**STATED PROBLEM**: Copy out the lines of every item below word for word, leaving the pictures out of your answer.

**MATERIAL SHOWN**:

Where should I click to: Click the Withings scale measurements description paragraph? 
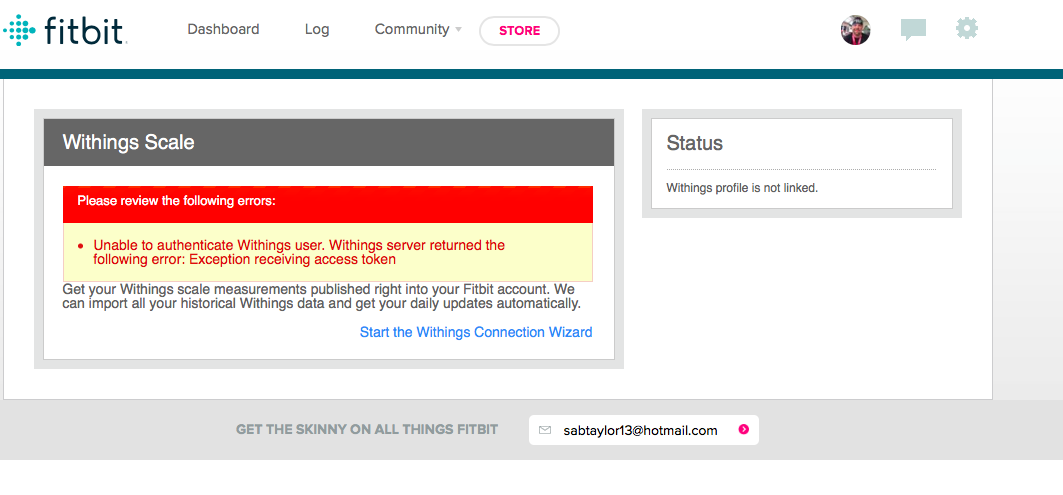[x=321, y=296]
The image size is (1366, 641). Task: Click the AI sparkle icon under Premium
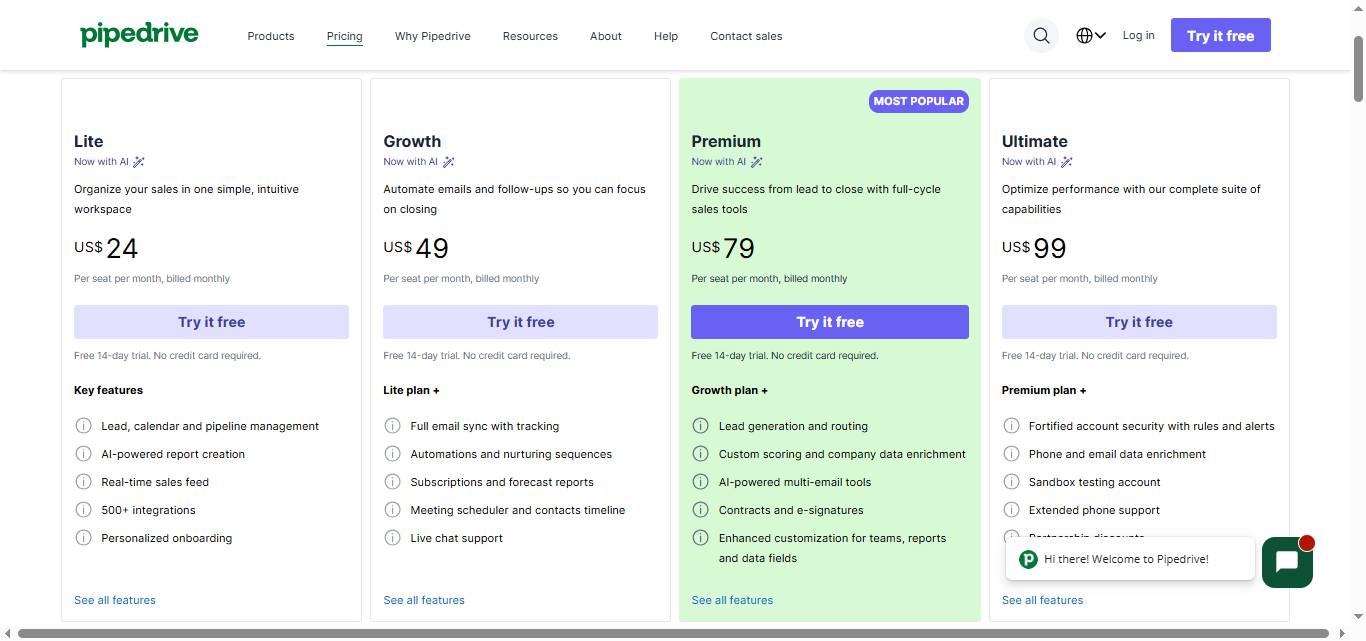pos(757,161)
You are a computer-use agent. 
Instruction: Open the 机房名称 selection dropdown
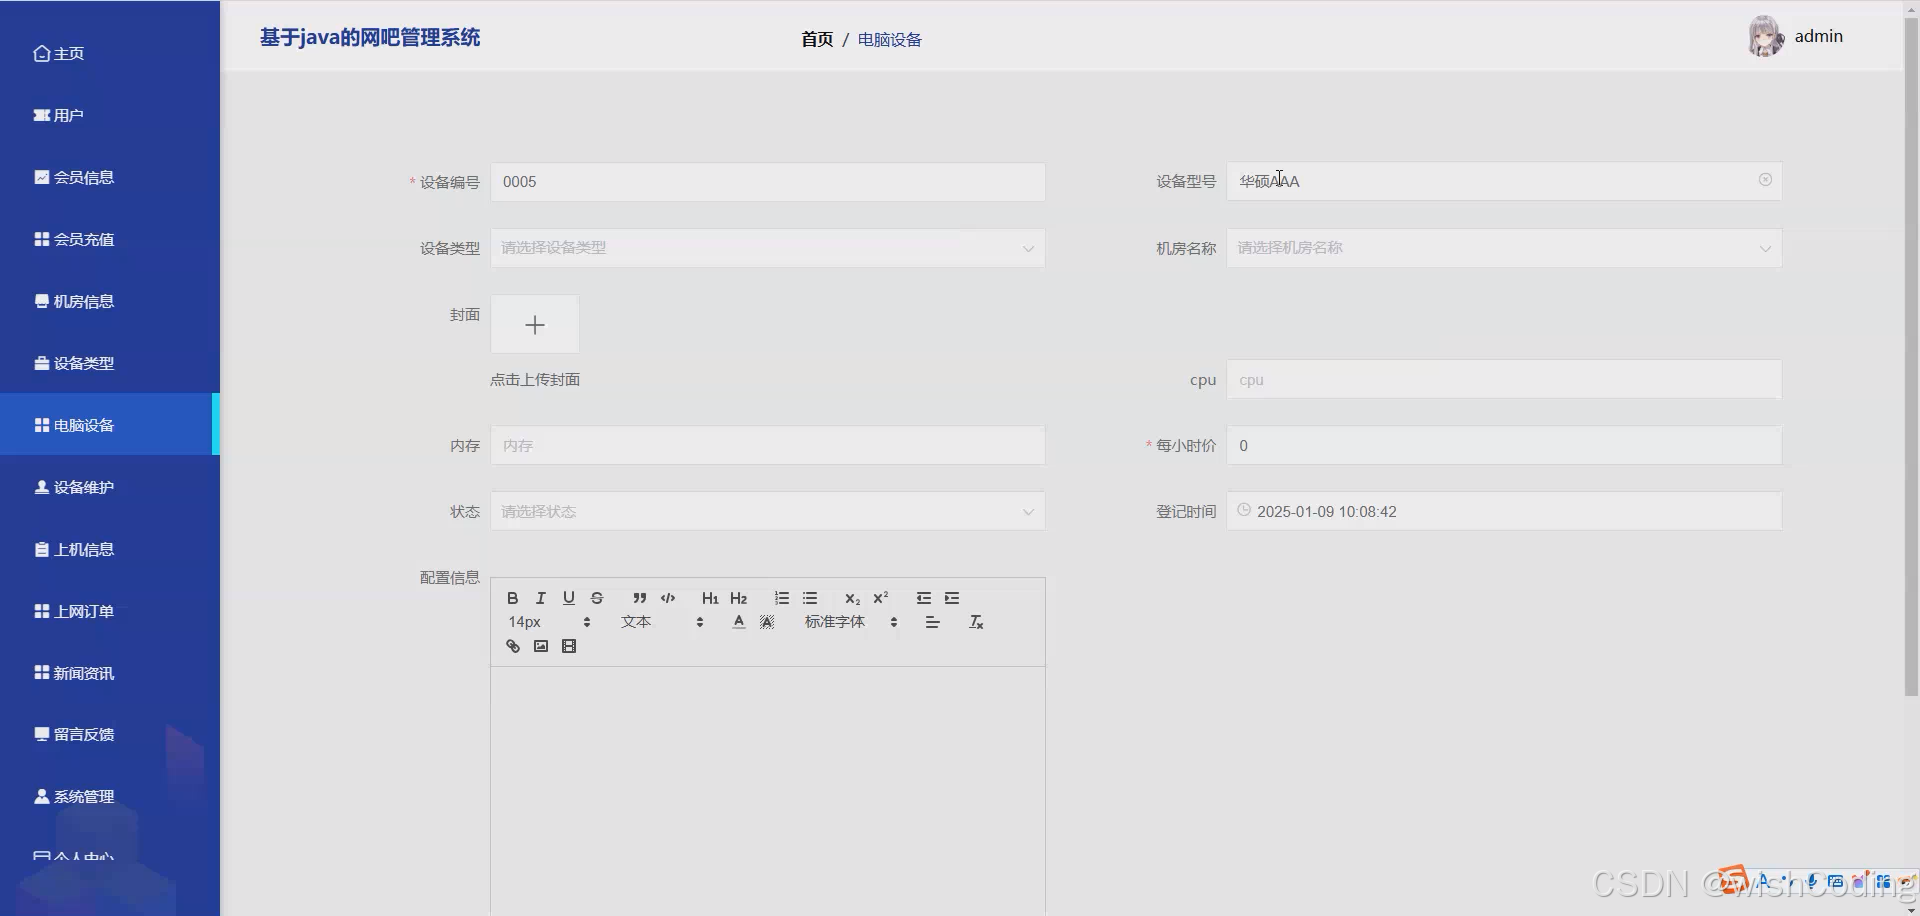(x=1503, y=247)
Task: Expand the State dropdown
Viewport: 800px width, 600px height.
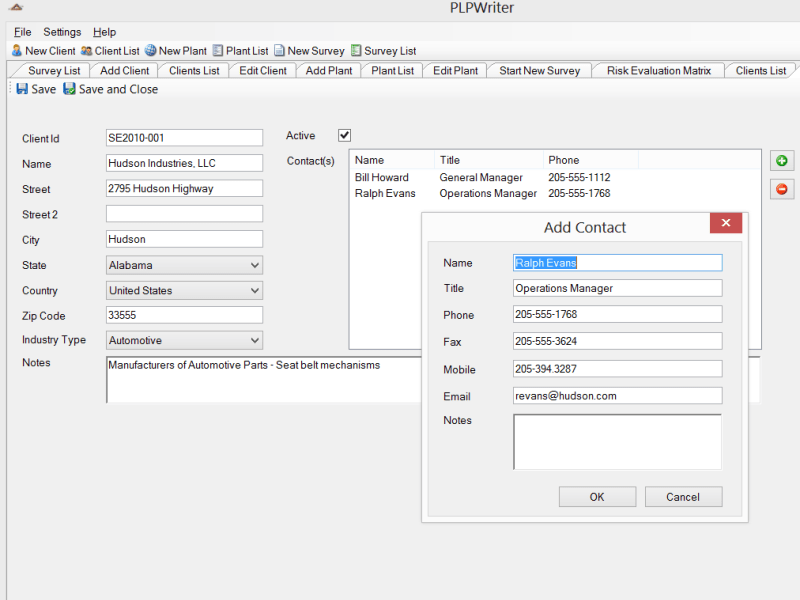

**WRITTEN SOLUTION**:
Where should I click to: Click the Withings scale measurements description paragraph? 
[x=321, y=296]
The image size is (1366, 641). Task: Click the AI sparkle icon under Premium
pos(757,161)
You are a computer-use agent. 
Instruction: Open the 机房名称 selection dropdown
(x=1503, y=247)
Task: Expand the State dropdown
Viewport: 800px width, 600px height.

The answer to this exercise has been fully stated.